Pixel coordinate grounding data
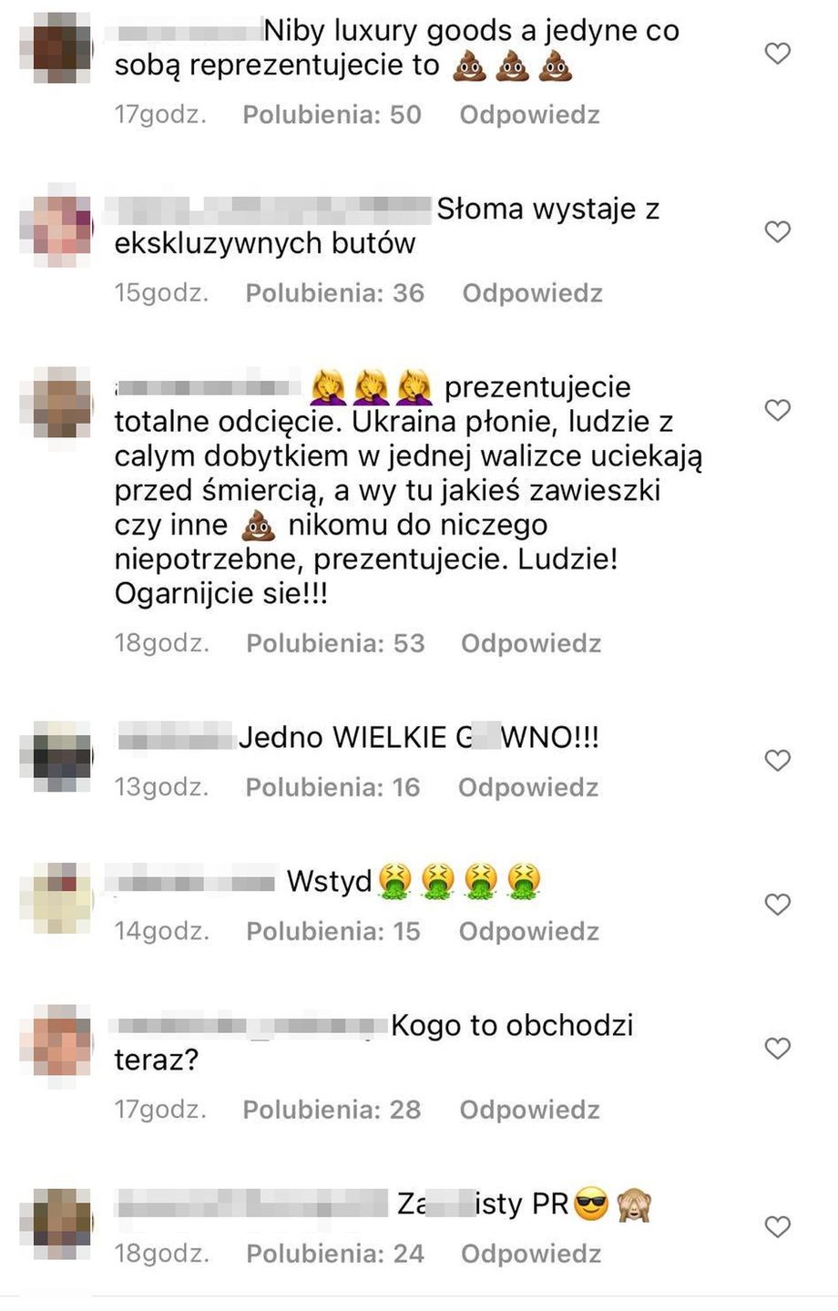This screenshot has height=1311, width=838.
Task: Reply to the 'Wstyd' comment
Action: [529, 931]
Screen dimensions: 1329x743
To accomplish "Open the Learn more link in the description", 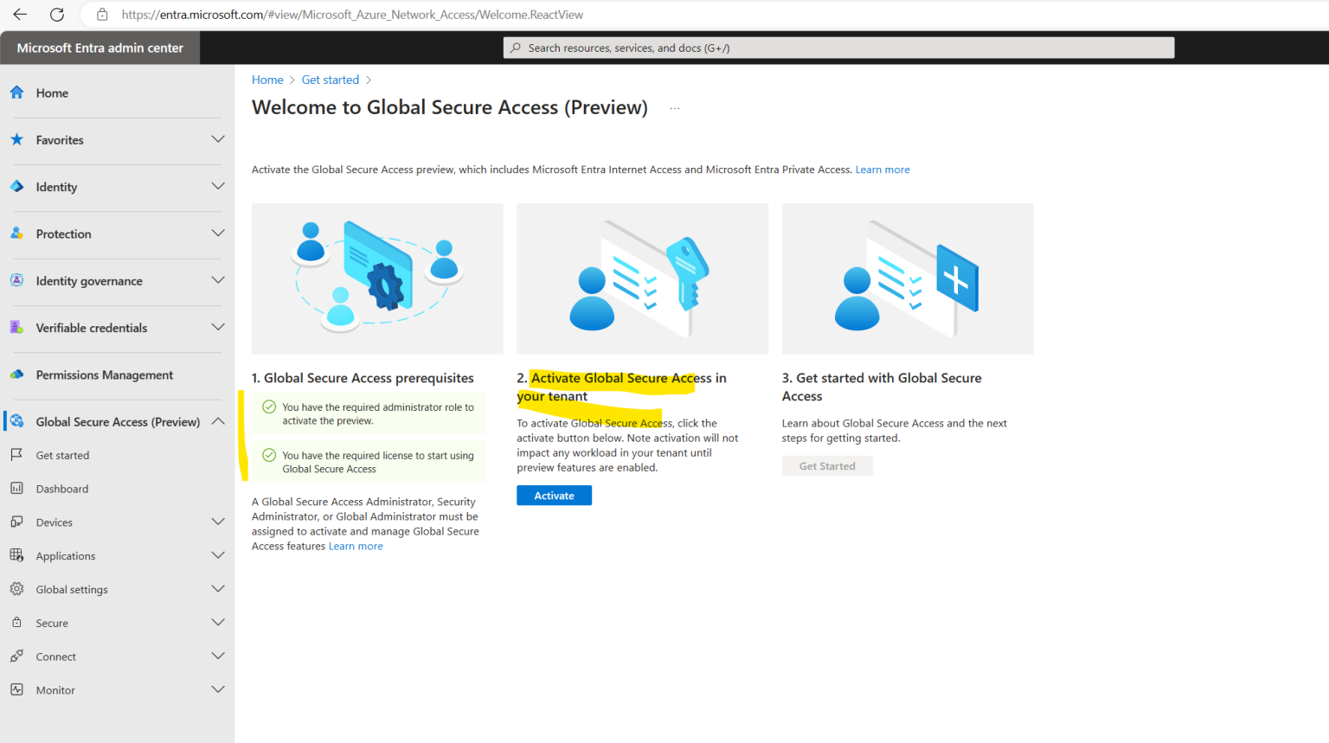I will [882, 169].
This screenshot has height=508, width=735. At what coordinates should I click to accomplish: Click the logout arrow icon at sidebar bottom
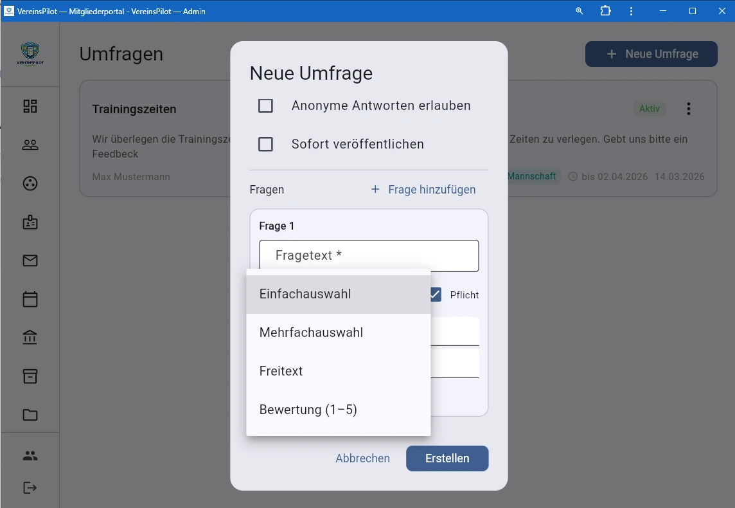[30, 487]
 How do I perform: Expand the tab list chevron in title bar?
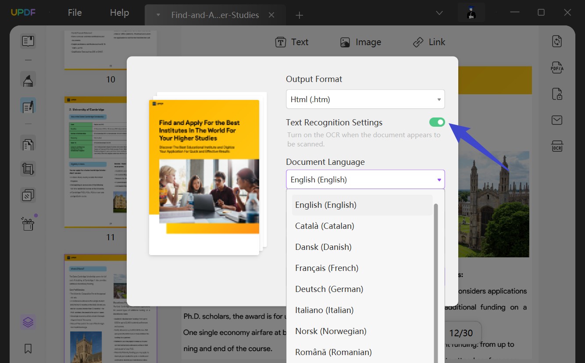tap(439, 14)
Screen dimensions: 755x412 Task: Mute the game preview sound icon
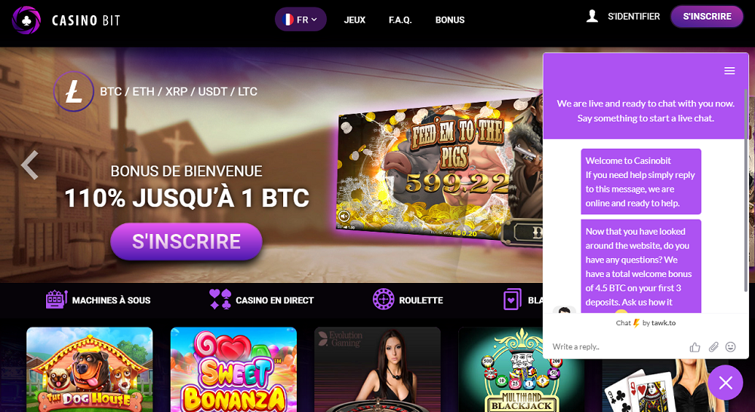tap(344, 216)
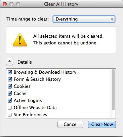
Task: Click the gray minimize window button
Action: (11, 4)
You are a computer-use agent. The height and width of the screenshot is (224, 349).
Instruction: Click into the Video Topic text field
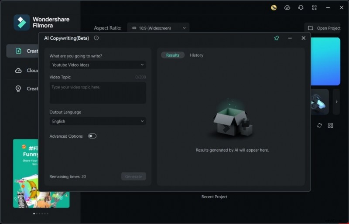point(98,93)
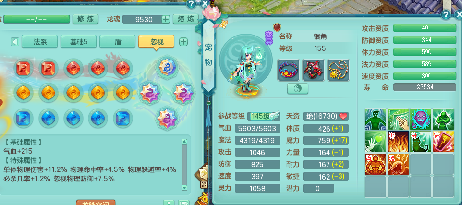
* * *
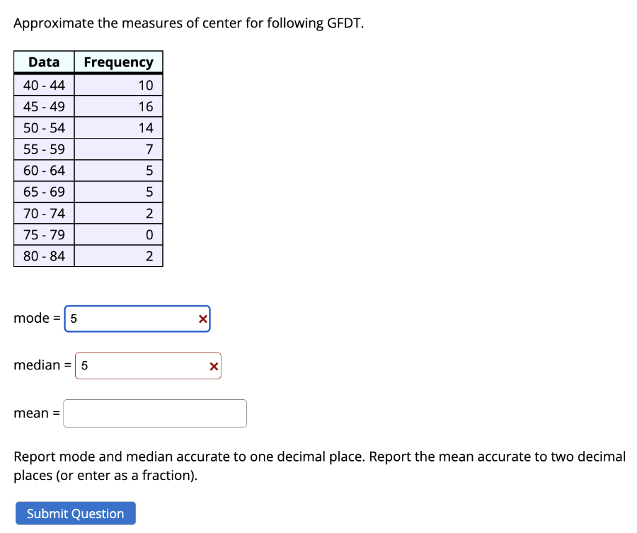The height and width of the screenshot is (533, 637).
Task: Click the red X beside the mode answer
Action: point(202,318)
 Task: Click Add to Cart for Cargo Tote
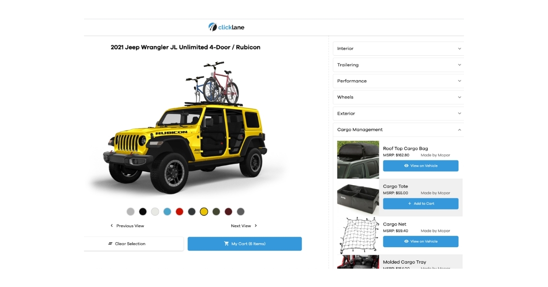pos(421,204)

- _Directions_
Set down word for word the lines above from the one with "Screen dimensions: 755x412" up to and including the one with "You are a computer-use". Omit every picture.

- _Exercise result_
Screen dimensions: 755x412 Task: Mute the game preview sound icon
tap(344, 216)
Task: Click the gray minimize window button
Action: (11, 4)
You are a computer-use agent. The height and width of the screenshot is (224, 349).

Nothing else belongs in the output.